Nouvelles dans l'ascenseur

Nouvelles dans l'ascenseur

Quatrième de couverture

Ascenseur (nom masc.) : lieu et non-lieu d'une histoire. À La Défense, pour Johann Leloup : corporate. Ludique et piquants commérages dans un immeuble : Monique Kioulou. Huis-clos avec un homme dangereux chez Christine Quinet. Accent épistolaire et l'amour d'un couple avec Jérôme Marsura. Handicap en entreprise chez Emmanuelle. Brindezingue... loufoque pour Julie Lamidieu. Sur le mode du journal de bord, caustique et touchant : Emma Casanove. Et avec Chiara Perez, auteur âgé de 12 ans ; vadrouille familiale dans un ascenseur bloqué.

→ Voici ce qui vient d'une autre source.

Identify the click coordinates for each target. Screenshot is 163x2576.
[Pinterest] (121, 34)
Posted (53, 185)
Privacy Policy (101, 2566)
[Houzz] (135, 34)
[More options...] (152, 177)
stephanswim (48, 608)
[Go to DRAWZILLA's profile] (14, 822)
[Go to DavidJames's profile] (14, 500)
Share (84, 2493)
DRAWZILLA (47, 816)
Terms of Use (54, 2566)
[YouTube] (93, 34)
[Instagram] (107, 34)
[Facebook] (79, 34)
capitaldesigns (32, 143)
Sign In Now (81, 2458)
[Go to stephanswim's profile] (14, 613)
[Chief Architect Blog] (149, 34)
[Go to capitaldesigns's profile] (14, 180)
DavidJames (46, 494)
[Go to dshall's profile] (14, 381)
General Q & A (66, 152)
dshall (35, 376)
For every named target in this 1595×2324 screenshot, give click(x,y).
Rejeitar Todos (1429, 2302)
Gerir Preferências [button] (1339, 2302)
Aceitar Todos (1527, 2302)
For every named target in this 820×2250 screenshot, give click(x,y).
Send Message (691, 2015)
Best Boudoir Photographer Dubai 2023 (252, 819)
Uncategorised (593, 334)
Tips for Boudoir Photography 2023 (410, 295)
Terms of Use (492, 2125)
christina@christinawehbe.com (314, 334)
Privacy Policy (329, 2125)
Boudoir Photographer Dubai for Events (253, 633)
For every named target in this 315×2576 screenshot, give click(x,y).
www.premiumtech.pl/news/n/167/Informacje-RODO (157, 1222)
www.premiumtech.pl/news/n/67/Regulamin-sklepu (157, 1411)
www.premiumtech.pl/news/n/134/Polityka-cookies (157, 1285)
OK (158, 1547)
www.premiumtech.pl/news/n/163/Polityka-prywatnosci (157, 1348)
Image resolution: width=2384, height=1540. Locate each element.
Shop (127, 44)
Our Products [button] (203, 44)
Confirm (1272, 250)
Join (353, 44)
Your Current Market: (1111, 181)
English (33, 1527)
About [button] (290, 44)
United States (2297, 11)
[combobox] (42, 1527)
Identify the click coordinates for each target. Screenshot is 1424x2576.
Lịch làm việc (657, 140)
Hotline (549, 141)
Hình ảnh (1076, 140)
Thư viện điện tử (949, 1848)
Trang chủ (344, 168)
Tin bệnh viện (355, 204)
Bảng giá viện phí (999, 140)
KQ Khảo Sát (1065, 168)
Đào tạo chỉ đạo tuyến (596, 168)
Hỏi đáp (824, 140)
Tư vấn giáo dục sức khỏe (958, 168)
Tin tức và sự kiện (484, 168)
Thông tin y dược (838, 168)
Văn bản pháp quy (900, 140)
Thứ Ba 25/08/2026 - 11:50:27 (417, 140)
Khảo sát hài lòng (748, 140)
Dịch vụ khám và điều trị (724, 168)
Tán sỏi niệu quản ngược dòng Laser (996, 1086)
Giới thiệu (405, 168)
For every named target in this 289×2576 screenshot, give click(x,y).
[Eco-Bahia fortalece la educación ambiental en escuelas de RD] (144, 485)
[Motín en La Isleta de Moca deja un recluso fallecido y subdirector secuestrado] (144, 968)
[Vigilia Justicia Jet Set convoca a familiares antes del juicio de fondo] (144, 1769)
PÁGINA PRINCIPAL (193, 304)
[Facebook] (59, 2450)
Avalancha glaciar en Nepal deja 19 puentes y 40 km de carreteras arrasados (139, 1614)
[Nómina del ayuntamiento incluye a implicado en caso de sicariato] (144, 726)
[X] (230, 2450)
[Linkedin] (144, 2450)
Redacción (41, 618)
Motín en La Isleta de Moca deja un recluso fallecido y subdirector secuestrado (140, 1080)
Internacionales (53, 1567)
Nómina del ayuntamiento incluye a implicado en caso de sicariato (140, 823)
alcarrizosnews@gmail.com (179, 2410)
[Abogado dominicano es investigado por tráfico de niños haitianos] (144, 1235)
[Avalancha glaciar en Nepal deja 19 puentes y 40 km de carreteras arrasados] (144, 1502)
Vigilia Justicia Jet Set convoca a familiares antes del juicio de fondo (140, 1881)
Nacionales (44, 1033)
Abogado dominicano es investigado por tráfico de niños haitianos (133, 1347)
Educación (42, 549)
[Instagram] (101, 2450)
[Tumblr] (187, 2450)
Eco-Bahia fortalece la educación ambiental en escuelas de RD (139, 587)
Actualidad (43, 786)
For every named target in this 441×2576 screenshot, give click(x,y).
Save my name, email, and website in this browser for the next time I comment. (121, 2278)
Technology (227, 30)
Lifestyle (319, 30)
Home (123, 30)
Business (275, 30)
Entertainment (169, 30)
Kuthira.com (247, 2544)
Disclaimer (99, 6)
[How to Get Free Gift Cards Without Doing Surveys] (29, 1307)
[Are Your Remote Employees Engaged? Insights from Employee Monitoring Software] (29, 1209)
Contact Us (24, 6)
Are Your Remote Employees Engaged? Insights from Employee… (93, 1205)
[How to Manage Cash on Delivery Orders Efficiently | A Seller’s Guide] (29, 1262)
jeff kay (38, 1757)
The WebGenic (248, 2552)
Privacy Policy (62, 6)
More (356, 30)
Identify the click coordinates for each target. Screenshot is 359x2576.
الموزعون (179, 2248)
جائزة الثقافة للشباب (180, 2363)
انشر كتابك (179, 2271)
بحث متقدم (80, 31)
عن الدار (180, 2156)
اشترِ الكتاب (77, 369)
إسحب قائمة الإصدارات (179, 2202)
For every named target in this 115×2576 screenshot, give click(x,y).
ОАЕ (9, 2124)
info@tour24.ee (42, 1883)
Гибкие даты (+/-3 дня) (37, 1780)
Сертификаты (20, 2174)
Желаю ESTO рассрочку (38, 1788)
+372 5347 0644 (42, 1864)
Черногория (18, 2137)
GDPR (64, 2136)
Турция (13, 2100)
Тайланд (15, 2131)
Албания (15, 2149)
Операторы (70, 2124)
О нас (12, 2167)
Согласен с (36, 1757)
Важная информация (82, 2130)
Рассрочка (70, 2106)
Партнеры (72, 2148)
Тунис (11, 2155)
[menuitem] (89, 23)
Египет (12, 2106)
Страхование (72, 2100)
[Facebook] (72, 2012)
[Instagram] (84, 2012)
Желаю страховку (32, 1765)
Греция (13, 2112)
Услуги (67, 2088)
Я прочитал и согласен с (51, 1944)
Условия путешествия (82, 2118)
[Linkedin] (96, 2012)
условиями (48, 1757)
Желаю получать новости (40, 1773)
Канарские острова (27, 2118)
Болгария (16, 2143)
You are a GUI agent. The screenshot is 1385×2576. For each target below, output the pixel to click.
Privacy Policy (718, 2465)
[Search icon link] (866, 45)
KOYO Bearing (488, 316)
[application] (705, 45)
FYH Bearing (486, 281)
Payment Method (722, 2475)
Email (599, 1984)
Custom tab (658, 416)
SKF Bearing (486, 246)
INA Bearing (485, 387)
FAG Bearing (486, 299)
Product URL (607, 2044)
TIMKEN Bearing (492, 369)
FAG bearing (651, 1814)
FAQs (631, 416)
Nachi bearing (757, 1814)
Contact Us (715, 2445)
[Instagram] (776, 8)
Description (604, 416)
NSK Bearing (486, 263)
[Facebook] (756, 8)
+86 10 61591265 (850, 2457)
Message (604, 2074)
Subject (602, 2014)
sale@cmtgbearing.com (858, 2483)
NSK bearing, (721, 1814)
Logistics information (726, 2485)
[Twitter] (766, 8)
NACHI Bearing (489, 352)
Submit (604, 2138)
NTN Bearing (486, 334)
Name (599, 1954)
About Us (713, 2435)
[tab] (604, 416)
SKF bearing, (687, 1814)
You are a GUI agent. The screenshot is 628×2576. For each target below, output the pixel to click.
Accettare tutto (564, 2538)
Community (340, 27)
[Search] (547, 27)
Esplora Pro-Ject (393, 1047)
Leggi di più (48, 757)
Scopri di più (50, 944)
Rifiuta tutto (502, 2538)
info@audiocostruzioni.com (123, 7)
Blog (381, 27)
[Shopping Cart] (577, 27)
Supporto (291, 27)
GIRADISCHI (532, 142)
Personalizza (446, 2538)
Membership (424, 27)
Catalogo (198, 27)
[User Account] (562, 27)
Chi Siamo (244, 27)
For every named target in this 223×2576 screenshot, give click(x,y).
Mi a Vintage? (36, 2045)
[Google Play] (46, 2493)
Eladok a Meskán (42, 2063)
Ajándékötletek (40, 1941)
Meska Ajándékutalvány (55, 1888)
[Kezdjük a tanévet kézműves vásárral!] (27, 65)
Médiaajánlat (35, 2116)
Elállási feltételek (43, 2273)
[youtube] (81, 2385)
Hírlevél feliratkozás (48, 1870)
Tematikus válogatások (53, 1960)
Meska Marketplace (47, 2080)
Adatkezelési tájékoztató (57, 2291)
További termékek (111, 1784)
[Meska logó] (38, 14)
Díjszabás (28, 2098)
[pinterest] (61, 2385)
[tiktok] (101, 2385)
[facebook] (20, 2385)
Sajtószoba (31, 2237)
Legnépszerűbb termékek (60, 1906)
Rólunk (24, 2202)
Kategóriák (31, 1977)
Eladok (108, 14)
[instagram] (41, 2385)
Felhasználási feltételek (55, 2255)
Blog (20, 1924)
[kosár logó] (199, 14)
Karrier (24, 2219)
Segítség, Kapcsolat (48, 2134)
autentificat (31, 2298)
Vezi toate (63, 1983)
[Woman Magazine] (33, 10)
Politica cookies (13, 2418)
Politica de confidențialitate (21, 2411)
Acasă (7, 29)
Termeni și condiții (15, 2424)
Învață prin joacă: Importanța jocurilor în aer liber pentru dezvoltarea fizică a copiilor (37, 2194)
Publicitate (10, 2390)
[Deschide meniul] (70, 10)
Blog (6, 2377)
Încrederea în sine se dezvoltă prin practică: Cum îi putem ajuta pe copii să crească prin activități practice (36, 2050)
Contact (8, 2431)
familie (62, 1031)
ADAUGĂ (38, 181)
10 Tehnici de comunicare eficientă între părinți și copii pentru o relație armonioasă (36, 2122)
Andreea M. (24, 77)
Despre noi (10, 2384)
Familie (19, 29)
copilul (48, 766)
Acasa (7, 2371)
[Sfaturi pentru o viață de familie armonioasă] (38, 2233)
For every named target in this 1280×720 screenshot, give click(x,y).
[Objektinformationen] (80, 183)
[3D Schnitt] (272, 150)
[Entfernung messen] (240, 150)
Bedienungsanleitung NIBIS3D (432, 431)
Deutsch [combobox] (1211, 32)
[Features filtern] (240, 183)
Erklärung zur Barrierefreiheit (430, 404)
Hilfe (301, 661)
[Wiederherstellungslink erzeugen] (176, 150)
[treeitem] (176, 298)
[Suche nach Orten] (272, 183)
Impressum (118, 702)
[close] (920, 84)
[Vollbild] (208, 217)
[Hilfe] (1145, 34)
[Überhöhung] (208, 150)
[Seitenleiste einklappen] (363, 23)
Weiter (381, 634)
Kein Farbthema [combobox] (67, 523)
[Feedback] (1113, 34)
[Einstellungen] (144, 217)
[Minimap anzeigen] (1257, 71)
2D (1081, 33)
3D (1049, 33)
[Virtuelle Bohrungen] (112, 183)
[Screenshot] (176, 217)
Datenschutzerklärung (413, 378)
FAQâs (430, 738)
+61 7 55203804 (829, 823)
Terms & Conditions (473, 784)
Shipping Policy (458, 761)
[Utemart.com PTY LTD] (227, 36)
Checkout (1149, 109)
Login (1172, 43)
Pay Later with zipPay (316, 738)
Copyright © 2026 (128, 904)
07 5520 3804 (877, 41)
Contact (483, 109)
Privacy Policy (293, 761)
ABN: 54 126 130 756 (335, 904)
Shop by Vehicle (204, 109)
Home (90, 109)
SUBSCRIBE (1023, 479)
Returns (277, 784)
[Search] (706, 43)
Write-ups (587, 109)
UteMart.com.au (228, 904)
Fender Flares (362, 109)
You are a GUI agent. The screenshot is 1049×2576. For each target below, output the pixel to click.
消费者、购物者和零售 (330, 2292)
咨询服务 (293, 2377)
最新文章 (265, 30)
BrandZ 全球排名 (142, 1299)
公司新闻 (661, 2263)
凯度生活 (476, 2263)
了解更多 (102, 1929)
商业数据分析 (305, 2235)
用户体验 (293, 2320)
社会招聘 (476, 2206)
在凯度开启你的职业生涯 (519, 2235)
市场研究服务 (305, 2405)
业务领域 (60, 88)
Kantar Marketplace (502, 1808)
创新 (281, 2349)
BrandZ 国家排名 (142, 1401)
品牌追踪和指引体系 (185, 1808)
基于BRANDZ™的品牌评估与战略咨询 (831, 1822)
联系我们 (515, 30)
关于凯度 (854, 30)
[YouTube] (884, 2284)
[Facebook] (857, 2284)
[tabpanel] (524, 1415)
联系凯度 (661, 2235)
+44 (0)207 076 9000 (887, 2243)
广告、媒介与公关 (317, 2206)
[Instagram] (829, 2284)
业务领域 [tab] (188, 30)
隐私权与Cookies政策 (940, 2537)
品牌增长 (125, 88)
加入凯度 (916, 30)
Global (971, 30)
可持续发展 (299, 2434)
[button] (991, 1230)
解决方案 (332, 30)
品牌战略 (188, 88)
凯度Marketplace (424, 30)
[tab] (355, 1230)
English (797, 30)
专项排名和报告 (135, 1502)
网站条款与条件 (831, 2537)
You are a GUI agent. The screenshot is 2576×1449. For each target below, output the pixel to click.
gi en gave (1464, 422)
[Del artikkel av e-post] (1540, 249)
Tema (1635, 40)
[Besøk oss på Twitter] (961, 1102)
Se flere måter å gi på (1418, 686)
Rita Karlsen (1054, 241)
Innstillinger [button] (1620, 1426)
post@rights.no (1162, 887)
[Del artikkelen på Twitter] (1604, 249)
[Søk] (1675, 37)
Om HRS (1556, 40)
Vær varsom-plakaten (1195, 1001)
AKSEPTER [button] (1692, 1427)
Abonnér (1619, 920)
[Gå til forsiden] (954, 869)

Extrait de Nouvelles dans l'ascenseur

Moi l'ascenseur de votre vie

Jérôme MARSURA

«Chers Julie et Erwan,
j'aimerais tout d'abord vous dire combien j'ai aimé partager votre vie pendant ces vingt années. Tout ce que nous avons vécu ensemble et ce que j'ai pu vivre à travers vous, restera à jamais gravé dans ma mémoire. Comme vous allez pouvoir le lire par la suite, je me souviens de tous vos moments, de nos moments.
Erwan, je me souviens de notre première rencontre. Je venais d'arriver près de chez toi. Tu étais un jeune homme de dix-sept ans. Brun aux cheveux souvent décoiffés, un mètre quatre-vingt-trois, les yeux verts. Une personne calme, qui ne posait jamais de problèmes dans le voisinage. Tu avais l'air préoccupé ce jour-là. Tu n'as pas fait attention à moi et je le comprends. Pourtant, moi je t'ai accompagné quelques instants et j'ai vu que tu partais au lycée. Cela devait être important parce que tu lisais des fiches soigneusement écrites et tu répétais tes leçons. Un examen sans doute. Cela a duré un certain temps et tu es revenu. Tu avais l'air satisfait. Tu souriais. Beaucoup plus détendu qu'à l'aller. Cela a duré plusieurs jours. Mais à la fin, tu semblais de bonne humeur, bien. J'ai cru comprendre que tu avais réussi tes examens et que tu avais obtenu ton baccalauréat.
C'est aussi à cette période que je t'ai vu rentrer tard le soir, parfois accompagné par des jeunes filles. C'était de ton âge. Je me souviens de cette jolie brune avec qui tu es resté assez longtemps. Flavie était son prénom. Je fus le témoin de vos premiers baisers enflammés. Bien malgré moi. J'aurais aimé détourner le regard, mais je ne le pouvais pas. À croire que vous veniez vous embrasser exclusivement pour moi. Mais le plus important, ce fut votre rencontre. Je ne suis pas là pour te parler de tes ex-copines, de celles qui ont existé avant Julie.
Le jour où tu es parti à ton premier rendez-vous, celui qui allait être votre premier a tous les deux, tu étais tiré à quatre épingles. Tu étais apparemment impliqué par cette soirée. Du haut de tes dix-huit ans, tu semblais prêt à commencer une histoire importante. Elle allait le devenir. Tu es rentré particulièrement tard ou tôt ce jour-là. Clairement heureux. Amoureux. Tu as souvent retrouvé Julie et il m'a bien fallu un bon mois avant que je la rencontre. Cet été-là, tes parents étaient partis et tu étais resté seul chez toi. Je vous ai vus arriver, main dans la main. Vous étiez beaux et amoureux. Cela se sentait, vous transpiriez l'amour. Erwan, tu as pris les devants et tu as embrassé Julie. Je te comprenais, elle était rousse, les cheveux longs et des yeux verts éclairaient son visage avec des taches de rousseur. Elle était plus petite que toi, un mètre soixante et onze, et fine. Vous aviez envie l'un de l'autre, car vos caresses ne laissaient rien au hasard. Et puis je vous ai perdus de vue.